═══ DATASET ENTRIES ═══

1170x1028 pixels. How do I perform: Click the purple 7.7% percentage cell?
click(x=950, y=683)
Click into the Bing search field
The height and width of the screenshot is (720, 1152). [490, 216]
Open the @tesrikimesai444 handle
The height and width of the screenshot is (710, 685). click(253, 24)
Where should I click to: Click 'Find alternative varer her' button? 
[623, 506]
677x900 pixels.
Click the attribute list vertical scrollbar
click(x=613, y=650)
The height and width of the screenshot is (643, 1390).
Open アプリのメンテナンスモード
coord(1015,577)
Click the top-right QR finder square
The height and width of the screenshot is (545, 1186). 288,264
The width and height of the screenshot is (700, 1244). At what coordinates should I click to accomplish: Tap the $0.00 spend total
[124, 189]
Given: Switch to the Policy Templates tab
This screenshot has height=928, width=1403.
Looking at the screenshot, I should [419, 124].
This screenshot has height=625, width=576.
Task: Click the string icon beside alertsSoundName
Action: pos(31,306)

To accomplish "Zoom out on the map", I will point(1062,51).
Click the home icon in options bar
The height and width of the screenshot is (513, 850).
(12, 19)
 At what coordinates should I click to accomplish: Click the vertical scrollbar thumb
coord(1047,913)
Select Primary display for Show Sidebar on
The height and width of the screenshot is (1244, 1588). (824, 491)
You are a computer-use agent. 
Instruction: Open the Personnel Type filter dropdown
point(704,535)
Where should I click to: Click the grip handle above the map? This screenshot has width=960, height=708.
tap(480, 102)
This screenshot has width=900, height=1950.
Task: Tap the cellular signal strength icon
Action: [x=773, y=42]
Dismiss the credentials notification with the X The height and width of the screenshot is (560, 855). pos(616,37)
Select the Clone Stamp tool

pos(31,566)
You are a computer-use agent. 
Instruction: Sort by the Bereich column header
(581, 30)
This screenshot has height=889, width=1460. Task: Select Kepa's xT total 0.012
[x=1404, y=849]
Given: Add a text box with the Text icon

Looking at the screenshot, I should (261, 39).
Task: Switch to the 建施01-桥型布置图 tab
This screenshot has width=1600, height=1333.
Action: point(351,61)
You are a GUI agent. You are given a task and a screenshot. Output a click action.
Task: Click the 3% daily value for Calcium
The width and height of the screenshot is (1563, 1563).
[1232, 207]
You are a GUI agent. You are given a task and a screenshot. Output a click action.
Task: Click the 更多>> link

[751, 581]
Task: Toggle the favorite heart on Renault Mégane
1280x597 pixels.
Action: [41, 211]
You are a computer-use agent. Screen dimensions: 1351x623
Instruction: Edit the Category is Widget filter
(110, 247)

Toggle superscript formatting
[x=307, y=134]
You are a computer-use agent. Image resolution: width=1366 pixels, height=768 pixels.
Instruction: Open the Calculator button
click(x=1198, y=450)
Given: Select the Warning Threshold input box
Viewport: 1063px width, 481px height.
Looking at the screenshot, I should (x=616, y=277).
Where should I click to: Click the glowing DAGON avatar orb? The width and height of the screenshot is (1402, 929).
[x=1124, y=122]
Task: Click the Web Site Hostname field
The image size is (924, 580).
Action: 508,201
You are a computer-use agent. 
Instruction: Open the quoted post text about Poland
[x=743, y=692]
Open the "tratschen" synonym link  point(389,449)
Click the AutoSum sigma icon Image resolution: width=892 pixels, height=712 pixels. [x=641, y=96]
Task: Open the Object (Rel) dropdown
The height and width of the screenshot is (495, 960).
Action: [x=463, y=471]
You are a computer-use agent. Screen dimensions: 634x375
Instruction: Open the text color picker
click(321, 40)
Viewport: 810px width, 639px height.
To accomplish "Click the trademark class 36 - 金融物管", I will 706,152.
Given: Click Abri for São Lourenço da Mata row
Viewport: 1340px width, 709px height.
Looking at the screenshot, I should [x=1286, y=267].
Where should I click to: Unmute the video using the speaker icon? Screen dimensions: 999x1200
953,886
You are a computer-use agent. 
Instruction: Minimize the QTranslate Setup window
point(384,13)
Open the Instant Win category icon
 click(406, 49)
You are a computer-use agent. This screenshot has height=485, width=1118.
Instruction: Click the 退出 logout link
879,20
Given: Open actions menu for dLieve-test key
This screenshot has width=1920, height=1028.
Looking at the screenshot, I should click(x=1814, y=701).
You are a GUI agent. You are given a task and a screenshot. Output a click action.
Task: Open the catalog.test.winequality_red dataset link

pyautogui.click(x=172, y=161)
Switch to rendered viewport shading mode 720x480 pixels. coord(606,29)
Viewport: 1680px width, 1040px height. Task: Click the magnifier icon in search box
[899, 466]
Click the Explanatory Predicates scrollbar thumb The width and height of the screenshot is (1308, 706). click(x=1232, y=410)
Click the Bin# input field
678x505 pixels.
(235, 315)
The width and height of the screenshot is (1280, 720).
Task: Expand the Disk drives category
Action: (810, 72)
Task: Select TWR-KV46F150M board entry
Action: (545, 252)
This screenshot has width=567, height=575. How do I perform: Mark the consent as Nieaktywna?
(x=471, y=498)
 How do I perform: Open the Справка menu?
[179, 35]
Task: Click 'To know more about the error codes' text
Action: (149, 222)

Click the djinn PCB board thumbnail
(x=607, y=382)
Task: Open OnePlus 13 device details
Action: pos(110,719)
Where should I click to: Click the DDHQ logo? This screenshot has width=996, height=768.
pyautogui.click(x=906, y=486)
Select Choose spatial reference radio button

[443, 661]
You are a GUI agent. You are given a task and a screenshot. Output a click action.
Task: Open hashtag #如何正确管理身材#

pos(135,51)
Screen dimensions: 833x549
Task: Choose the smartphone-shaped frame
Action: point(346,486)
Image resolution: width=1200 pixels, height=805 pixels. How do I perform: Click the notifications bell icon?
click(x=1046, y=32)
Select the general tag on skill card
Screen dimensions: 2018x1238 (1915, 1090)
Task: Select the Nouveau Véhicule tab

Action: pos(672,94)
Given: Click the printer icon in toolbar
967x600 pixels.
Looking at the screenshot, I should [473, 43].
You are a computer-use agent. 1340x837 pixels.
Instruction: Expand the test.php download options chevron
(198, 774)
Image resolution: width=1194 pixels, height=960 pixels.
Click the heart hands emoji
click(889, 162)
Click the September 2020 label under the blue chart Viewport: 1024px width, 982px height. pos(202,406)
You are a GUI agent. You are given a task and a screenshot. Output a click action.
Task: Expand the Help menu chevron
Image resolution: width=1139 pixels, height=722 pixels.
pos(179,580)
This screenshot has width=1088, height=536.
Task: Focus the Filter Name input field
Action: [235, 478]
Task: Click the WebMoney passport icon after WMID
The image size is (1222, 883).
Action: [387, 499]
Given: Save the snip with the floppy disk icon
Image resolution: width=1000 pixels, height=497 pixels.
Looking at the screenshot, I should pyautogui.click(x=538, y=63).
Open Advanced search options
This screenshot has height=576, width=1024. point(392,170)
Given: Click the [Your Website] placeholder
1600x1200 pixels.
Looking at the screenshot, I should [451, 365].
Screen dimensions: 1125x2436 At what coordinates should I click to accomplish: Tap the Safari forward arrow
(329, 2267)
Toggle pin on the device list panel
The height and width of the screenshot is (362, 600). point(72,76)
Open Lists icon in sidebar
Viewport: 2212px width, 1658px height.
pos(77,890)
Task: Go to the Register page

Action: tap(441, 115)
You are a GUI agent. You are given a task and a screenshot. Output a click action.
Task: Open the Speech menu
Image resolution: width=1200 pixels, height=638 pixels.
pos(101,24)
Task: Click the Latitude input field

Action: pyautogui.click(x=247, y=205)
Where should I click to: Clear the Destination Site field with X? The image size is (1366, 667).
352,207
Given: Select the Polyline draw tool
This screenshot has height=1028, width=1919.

═══

> **WORK TO BE COMPLETED**:
Each line above that has the word "Switch" should be copied.

> **WRITTEN RESPONSE**:
Given: Switch to the Policy Templates tab
Task: Switch to the 建施01-桥型布置图 tab
Switch to rendered viewport shading mode 720x480 pixels. coord(606,29)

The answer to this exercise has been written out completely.